→ **Goal of the exercise**
Could you swap "GUI agent" for "desktop agent" in every one of these rows and leave everything else unchanged?

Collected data
____

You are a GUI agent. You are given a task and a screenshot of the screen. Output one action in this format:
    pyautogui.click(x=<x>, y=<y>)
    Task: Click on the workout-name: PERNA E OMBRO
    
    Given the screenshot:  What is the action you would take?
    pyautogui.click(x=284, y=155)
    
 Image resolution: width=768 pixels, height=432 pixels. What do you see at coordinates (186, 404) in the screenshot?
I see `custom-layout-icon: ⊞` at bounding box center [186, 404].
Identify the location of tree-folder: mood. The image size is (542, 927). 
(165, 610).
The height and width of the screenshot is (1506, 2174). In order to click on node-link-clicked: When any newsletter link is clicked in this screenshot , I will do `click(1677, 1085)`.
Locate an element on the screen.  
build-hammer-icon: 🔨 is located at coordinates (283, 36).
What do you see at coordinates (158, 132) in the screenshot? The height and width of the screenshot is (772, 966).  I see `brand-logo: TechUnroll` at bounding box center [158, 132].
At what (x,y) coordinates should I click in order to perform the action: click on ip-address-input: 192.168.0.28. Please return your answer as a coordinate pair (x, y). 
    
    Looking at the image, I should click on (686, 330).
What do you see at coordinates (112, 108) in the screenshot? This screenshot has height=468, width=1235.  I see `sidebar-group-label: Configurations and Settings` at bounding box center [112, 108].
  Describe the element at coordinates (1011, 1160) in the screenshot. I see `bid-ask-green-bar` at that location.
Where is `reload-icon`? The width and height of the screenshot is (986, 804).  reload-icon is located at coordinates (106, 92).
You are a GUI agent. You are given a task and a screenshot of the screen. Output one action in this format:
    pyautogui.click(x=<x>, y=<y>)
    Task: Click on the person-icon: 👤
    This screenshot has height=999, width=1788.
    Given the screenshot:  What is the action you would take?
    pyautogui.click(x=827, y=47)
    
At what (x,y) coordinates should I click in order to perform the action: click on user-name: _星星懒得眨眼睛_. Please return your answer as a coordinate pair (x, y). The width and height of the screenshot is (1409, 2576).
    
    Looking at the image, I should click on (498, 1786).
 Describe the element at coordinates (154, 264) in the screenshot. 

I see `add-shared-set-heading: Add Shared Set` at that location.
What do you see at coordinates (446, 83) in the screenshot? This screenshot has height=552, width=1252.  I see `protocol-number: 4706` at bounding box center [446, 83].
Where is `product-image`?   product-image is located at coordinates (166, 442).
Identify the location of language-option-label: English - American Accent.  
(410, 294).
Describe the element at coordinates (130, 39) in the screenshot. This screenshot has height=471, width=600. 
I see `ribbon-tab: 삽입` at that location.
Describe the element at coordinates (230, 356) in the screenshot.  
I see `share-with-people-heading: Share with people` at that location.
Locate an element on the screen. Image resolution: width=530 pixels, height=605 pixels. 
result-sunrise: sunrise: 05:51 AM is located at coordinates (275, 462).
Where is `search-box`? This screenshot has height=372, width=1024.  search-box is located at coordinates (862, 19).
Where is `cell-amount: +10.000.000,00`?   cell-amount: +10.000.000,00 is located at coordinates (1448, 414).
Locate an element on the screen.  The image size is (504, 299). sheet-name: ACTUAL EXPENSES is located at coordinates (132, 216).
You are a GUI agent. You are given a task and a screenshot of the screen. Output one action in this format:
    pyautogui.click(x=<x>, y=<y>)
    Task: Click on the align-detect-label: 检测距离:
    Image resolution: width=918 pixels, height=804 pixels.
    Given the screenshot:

____

→ **Task result**
You are a desktop agent. You are given a task and a screenshot of the screen. Output one action in this format:
    pyautogui.click(x=<x>, y=<y>)
    Task: Click on the workout-name: PERNA E OMBRO
    
    Given the screenshot:  What is the action you would take?
    pyautogui.click(x=284, y=155)
    
 Image resolution: width=768 pixels, height=432 pixels. What do you see at coordinates (186, 404) in the screenshot?
I see `custom-layout-icon: ⊞` at bounding box center [186, 404].
Identify the location of tree-folder: mood. The image size is (542, 927). 
(165, 610).
The height and width of the screenshot is (1506, 2174). In order to click on node-link-clicked: When any newsletter link is clicked in this screenshot , I will do `click(1677, 1085)`.
Locate an element on the screen.  
build-hammer-icon: 🔨 is located at coordinates (283, 36).
What do you see at coordinates (158, 132) in the screenshot? The height and width of the screenshot is (772, 966).  I see `brand-logo: TechUnroll` at bounding box center [158, 132].
At what (x,y) coordinates should I click in order to perform the action: click on ip-address-input: 192.168.0.28. Please return your answer as a coordinate pair (x, y). 
    
    Looking at the image, I should click on (686, 330).
What do you see at coordinates (112, 108) in the screenshot? This screenshot has height=468, width=1235.  I see `sidebar-group-label: Configurations and Settings` at bounding box center [112, 108].
  Describe the element at coordinates (1011, 1160) in the screenshot. I see `bid-ask-green-bar` at that location.
Where is `reload-icon`? The width and height of the screenshot is (986, 804).  reload-icon is located at coordinates (106, 92).
You are a desktop agent. You are given a task and a screenshot of the screen. Output one action in this format:
    pyautogui.click(x=<x>, y=<y>)
    Task: Click on the person-icon: 👤
    This screenshot has height=999, width=1788.
    Given the screenshot:  What is the action you would take?
    pyautogui.click(x=827, y=47)
    
At what (x,y) coordinates should I click in order to perform the action: click on user-name: _星星懒得眨眼睛_. Please return your answer as a coordinate pair (x, y). The width and height of the screenshot is (1409, 2576).
    
    Looking at the image, I should click on (498, 1786).
 Describe the element at coordinates (154, 264) in the screenshot. 

I see `add-shared-set-heading: Add Shared Set` at that location.
What do you see at coordinates (446, 83) in the screenshot? This screenshot has height=552, width=1252.  I see `protocol-number: 4706` at bounding box center [446, 83].
Where is `product-image`?   product-image is located at coordinates (166, 442).
Identify the location of language-option-label: English - American Accent.  
(410, 294).
Describe the element at coordinates (130, 39) in the screenshot. This screenshot has height=471, width=600. 
I see `ribbon-tab: 삽입` at that location.
Describe the element at coordinates (230, 356) in the screenshot.  
I see `share-with-people-heading: Share with people` at that location.
Locate an element on the screen. Image resolution: width=530 pixels, height=605 pixels. 
result-sunrise: sunrise: 05:51 AM is located at coordinates (275, 462).
Where is `search-box`? This screenshot has height=372, width=1024.  search-box is located at coordinates (862, 19).
Where is `cell-amount: +10.000.000,00`?   cell-amount: +10.000.000,00 is located at coordinates (1448, 414).
Locate an element on the screen.  The image size is (504, 299). sheet-name: ACTUAL EXPENSES is located at coordinates (132, 216).
You are a desktop agent. You are given a task and a screenshot of the screen. Output one action in this format:
    pyautogui.click(x=<x>, y=<y>)
    Task: Click on the align-detect-label: 检测距离:
    Image resolution: width=918 pixels, height=804 pixels.
    Given the screenshot:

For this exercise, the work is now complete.